Ambtenaar benoemd | 10 maart 1920
Deze keer een kort berichtje dd 10 maart 1920 over de benoeming van een Voorburger tot ambtenaar bij de gemeente Leimuiden en Rijnsaterswoude.
Wat valt op aan dit berichtje? Ten eerste dat Leimuiden al lang geen zelfstandige gemeente meer is, maar tegenwoordig onderdeel vormt van de Zuid-Hollandse gemeente Kaag en Braassem. Sinds 1900 is het aantal zelfstandige gemeentes in Nederland afgenomen van ruim 1100 tot minder dan 400 nu. Kortom: een stuk minder werkgelegenheid voor burgervaders.

_____

**WAT JE DOET:**
1: Neem een deel van de oefentekst letterlijk over: begin bij de woorden "Ambtenaar benoemd |" en stop na "werkgelegenheid voor burgervaders.".
2: Vat de oefentekst samen in twee zinnen.
3: Waarom is er volgens de oefentekst een stuk minder werkgelegenheid voor burgervaders? Antwoord in één zin.
De rijen staan los van de oefentekst.

_____

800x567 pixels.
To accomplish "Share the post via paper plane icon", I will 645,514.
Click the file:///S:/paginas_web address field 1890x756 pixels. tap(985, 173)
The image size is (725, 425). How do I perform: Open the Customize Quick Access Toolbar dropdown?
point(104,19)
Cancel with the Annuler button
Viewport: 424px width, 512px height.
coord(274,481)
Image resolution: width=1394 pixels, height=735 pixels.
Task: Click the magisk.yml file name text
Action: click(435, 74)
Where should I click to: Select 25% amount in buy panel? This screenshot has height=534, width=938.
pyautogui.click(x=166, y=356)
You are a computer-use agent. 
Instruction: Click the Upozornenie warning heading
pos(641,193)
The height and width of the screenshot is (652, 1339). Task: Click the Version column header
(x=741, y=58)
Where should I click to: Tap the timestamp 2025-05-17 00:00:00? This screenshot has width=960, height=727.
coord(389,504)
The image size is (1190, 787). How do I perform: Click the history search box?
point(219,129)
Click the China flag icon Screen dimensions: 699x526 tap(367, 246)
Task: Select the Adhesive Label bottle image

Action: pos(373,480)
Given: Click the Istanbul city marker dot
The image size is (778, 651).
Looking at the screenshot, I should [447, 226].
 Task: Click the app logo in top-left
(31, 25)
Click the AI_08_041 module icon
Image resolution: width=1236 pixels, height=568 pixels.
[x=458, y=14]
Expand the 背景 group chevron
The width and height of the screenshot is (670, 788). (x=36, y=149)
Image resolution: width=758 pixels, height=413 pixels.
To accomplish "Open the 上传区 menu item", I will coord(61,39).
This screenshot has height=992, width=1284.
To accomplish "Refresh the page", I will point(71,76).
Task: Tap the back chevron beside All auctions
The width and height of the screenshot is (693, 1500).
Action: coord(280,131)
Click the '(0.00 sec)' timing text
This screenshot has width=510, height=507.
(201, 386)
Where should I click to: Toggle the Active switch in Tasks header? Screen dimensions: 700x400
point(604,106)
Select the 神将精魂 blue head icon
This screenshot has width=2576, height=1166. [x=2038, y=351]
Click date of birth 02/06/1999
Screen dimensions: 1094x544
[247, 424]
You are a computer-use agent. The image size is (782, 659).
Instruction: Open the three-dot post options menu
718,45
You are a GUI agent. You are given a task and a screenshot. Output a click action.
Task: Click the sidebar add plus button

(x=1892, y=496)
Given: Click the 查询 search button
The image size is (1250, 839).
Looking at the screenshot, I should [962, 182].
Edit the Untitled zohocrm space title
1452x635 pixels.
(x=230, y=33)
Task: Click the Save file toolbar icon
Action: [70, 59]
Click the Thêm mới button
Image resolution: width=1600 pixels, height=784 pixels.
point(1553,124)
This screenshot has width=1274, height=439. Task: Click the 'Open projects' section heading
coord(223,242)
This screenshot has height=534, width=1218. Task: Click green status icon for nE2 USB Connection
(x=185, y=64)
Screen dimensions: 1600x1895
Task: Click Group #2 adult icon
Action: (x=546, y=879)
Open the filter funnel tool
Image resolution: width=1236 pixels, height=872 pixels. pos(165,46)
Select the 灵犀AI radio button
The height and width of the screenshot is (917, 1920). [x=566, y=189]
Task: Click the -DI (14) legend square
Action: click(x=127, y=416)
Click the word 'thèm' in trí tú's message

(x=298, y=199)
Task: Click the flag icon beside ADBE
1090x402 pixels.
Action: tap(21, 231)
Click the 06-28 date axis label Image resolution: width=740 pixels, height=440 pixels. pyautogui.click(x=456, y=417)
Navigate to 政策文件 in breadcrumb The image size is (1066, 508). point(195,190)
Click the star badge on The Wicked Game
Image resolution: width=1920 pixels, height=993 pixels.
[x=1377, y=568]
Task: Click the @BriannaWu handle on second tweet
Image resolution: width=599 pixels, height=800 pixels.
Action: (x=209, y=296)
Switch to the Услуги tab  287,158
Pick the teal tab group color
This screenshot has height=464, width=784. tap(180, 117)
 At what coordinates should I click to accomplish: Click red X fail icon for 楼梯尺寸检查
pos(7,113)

_____

**ANTWOORDEN OP VOLGORDE:**
1:
Ambtenaar benoemd | 10 maart 1920
Deze keer een kort berichtje dd 10 maart 1920 over de benoeming van een Voorburger tot ambtenaar bij de gemeente Leimuiden en Rijnsaterswoude.
Wat valt op aan dit berichtje? Ten eerste dat Leimuiden al lang geen zelfstandige gemeente meer is, maar tegenwoordig onderdeel vormt van de Zuid-Hollandse gemeente Kaag en Braassem. Sinds 1900 is het aantal zelfstandige gemeentes in Nederland afgenomen van ruim 1100 tot minder dan 400 nu. Kortom: een stuk minder werkgelegenheid voor burgervaders.

2: Op 10 maart 1920 verscheen een kort bericht over de benoeming van een Voorburger tot ambtenaar bij de gemeente Leimuiden en Rijnsaterswoude. Leimuiden is geen zelfstandige gemeente meer maar hoort nu bij Kaag en Braassem, en het aantal zelfstandige gemeentes in Nederland daalde sinds 1900 van ruim 1100 tot minder dan 400.

3: Sinds 1900 is het aantal zelfstandige gemeentes in Nederland afgenomen van ruim 1100 tot minder dan 400.